(Saved entries)
━━━━━━━━

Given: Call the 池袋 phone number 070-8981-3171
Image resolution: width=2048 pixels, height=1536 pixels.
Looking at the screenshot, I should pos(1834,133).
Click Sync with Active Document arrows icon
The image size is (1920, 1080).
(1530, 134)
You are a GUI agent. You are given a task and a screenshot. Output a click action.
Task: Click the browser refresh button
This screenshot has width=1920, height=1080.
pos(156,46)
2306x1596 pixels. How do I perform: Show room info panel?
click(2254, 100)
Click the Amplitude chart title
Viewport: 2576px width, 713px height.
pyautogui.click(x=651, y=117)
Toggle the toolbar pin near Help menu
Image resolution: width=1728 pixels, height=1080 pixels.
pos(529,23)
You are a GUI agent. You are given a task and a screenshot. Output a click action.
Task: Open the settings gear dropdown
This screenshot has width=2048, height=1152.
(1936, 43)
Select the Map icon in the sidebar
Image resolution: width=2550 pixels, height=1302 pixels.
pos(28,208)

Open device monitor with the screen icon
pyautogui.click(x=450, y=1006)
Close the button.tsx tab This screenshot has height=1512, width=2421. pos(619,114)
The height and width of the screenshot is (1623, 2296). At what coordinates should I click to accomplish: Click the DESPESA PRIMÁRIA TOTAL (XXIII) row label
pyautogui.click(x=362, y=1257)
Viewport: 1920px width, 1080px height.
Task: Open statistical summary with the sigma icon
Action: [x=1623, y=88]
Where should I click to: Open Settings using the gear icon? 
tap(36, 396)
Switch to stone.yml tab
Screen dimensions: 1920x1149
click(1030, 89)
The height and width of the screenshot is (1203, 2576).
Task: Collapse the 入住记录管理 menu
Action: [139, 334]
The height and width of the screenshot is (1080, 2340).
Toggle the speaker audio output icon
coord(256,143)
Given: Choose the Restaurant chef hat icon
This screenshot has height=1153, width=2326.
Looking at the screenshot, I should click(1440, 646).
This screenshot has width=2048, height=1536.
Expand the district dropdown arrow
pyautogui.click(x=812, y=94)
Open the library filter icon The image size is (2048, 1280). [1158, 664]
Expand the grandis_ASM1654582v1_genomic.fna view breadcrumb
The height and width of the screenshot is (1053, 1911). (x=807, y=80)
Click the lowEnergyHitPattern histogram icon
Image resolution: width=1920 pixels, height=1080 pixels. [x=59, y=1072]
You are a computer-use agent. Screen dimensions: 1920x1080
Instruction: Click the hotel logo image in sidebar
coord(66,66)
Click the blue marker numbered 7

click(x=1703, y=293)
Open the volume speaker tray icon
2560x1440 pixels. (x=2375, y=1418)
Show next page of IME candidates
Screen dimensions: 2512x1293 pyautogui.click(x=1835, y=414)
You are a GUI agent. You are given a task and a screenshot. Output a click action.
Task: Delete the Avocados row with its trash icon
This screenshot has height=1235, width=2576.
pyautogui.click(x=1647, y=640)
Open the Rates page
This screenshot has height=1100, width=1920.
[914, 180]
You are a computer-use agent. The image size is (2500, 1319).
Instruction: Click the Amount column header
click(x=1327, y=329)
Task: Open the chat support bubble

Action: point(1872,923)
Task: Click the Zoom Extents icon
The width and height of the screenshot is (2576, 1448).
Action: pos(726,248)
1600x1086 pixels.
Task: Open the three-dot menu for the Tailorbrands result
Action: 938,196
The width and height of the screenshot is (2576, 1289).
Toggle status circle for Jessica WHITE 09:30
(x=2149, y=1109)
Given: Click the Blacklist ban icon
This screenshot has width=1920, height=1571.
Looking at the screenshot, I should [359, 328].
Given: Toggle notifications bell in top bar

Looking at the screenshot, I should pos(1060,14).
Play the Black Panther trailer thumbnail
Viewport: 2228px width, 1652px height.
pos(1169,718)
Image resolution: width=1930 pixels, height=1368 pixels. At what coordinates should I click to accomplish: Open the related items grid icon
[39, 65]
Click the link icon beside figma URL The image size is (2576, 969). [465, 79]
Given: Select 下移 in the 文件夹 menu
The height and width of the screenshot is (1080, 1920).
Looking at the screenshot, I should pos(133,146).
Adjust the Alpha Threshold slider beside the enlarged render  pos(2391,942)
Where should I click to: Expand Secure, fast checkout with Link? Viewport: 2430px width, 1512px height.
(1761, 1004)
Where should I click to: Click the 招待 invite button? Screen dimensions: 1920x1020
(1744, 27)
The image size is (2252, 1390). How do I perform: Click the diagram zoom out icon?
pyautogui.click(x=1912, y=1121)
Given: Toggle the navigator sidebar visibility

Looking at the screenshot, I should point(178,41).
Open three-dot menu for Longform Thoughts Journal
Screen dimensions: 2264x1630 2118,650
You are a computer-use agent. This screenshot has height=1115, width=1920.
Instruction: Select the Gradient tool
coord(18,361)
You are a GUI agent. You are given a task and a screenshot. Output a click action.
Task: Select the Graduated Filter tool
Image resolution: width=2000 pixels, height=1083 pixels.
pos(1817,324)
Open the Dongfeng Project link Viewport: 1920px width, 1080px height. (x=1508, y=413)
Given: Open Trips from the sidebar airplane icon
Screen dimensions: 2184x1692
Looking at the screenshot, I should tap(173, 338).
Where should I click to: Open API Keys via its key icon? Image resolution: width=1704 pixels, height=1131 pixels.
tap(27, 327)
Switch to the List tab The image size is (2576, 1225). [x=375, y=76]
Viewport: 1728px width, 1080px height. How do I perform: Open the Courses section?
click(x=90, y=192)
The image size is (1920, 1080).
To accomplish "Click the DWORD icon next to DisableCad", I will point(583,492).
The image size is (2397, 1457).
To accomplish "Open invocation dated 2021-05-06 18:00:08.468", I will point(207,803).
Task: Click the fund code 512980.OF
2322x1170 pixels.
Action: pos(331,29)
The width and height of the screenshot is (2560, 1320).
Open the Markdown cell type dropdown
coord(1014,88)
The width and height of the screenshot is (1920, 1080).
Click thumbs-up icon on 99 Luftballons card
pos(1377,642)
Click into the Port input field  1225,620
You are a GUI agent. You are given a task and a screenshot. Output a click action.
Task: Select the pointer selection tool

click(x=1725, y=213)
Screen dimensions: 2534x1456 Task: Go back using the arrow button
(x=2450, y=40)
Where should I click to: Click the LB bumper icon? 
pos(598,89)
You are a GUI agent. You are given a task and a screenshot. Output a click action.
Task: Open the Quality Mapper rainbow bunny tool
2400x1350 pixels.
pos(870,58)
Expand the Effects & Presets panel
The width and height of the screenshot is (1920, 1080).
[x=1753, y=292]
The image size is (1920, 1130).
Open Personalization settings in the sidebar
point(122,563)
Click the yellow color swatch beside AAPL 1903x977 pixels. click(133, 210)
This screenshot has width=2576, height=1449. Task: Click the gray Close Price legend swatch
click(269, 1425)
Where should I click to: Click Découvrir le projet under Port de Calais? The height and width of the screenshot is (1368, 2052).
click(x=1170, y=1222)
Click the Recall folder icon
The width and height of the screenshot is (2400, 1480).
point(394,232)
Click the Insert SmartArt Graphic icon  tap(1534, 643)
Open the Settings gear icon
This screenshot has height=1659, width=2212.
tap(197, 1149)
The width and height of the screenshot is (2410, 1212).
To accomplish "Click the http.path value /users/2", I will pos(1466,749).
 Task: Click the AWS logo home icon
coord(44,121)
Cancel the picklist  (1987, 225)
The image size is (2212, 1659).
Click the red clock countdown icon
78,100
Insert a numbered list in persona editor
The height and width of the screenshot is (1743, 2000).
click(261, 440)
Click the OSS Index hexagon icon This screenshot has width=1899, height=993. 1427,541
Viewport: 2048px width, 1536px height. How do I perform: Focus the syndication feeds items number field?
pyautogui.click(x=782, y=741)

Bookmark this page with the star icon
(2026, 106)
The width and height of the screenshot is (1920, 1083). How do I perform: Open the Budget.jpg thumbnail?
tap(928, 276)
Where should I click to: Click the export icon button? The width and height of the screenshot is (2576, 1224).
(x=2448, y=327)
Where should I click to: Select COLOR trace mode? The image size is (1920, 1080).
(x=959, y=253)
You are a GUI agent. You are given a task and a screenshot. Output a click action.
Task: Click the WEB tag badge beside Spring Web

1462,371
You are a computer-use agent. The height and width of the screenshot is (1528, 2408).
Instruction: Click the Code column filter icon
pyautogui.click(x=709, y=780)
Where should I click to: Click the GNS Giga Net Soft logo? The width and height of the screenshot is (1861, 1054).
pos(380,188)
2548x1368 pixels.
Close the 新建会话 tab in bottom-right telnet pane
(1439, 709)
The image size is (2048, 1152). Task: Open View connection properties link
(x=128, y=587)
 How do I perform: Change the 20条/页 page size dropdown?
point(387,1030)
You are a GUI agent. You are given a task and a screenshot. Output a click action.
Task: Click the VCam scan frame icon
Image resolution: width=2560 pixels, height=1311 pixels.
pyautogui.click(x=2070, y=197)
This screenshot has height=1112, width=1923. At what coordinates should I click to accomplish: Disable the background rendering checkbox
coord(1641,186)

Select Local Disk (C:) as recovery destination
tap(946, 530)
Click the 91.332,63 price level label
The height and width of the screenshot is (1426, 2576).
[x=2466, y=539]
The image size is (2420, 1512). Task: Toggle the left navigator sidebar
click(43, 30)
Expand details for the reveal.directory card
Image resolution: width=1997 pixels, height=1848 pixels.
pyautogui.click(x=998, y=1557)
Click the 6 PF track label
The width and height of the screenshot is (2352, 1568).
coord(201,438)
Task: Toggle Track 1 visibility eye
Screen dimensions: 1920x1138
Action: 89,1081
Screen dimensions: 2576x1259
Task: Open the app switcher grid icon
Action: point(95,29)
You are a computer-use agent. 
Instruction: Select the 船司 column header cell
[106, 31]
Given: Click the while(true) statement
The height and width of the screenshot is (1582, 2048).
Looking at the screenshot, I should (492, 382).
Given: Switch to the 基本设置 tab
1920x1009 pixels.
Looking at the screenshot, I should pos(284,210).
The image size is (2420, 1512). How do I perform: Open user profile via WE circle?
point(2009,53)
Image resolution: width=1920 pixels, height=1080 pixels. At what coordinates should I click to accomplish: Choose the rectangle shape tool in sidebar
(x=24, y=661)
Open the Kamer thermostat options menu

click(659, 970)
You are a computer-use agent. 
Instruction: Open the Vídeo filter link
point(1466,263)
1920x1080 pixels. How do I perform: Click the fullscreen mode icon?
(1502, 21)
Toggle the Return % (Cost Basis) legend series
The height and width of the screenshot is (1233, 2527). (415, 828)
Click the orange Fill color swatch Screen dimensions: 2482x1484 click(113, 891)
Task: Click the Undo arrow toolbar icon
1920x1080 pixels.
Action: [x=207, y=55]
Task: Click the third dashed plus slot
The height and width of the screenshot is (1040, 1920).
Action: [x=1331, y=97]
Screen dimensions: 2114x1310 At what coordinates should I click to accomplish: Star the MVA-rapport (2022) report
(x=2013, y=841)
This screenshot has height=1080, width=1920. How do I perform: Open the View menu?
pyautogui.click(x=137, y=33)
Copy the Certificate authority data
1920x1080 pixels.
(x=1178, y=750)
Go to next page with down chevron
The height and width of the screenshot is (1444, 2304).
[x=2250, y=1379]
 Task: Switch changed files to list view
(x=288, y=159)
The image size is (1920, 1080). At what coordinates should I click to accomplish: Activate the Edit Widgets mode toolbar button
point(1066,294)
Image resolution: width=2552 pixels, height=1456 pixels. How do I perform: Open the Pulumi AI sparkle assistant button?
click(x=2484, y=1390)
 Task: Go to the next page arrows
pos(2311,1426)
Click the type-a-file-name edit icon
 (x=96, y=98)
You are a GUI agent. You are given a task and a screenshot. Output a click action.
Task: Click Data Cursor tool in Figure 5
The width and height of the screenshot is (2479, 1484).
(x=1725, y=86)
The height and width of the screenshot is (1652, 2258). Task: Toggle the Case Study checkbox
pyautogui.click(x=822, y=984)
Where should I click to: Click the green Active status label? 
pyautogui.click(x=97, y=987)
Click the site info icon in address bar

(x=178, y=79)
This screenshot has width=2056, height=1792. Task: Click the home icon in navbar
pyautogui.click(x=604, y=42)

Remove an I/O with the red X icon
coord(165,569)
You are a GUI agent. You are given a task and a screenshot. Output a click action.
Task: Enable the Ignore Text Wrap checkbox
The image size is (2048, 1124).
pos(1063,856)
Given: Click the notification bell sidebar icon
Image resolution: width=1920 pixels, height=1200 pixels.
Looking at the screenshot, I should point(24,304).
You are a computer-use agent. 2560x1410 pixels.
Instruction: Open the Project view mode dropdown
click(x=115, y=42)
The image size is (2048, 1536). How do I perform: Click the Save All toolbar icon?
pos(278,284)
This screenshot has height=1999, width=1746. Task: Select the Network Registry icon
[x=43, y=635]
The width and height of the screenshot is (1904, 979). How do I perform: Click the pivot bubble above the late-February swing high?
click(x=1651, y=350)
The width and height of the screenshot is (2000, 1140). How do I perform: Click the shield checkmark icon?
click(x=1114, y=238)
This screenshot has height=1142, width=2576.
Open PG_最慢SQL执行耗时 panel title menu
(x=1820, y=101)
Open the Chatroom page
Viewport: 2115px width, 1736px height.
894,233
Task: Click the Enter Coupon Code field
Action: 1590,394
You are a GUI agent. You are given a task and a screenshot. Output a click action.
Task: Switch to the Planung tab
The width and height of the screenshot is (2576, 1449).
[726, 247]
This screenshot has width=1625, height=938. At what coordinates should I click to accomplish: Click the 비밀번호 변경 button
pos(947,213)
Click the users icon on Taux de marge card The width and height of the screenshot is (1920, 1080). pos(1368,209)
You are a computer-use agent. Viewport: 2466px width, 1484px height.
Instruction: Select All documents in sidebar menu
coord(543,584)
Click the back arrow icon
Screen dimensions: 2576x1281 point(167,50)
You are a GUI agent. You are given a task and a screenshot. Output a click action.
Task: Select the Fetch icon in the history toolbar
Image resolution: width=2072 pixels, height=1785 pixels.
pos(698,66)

━━━━━━━━

Work to be completed: Only the lines from the one with "Task: Switch to the Planung tab" through the end of the data should be printed, each exactly as it appears.

Answer:
Task: Switch to the Planung tab
The width and height of the screenshot is (2576, 1449).
[726, 247]
This screenshot has width=1625, height=938. At what coordinates should I click to accomplish: Click the 비밀번호 변경 button
pos(947,213)
Click the users icon on Taux de marge card The width and height of the screenshot is (1920, 1080). pos(1368,209)
You are a computer-use agent. Viewport: 2466px width, 1484px height.
Instruction: Select All documents in sidebar menu
coord(543,584)
Click the back arrow icon
Screen dimensions: 2576x1281 point(167,50)
You are a GUI agent. You are given a task and a screenshot. Output a click action.
Task: Select the Fetch icon in the history toolbar
Image resolution: width=2072 pixels, height=1785 pixels.
pos(698,66)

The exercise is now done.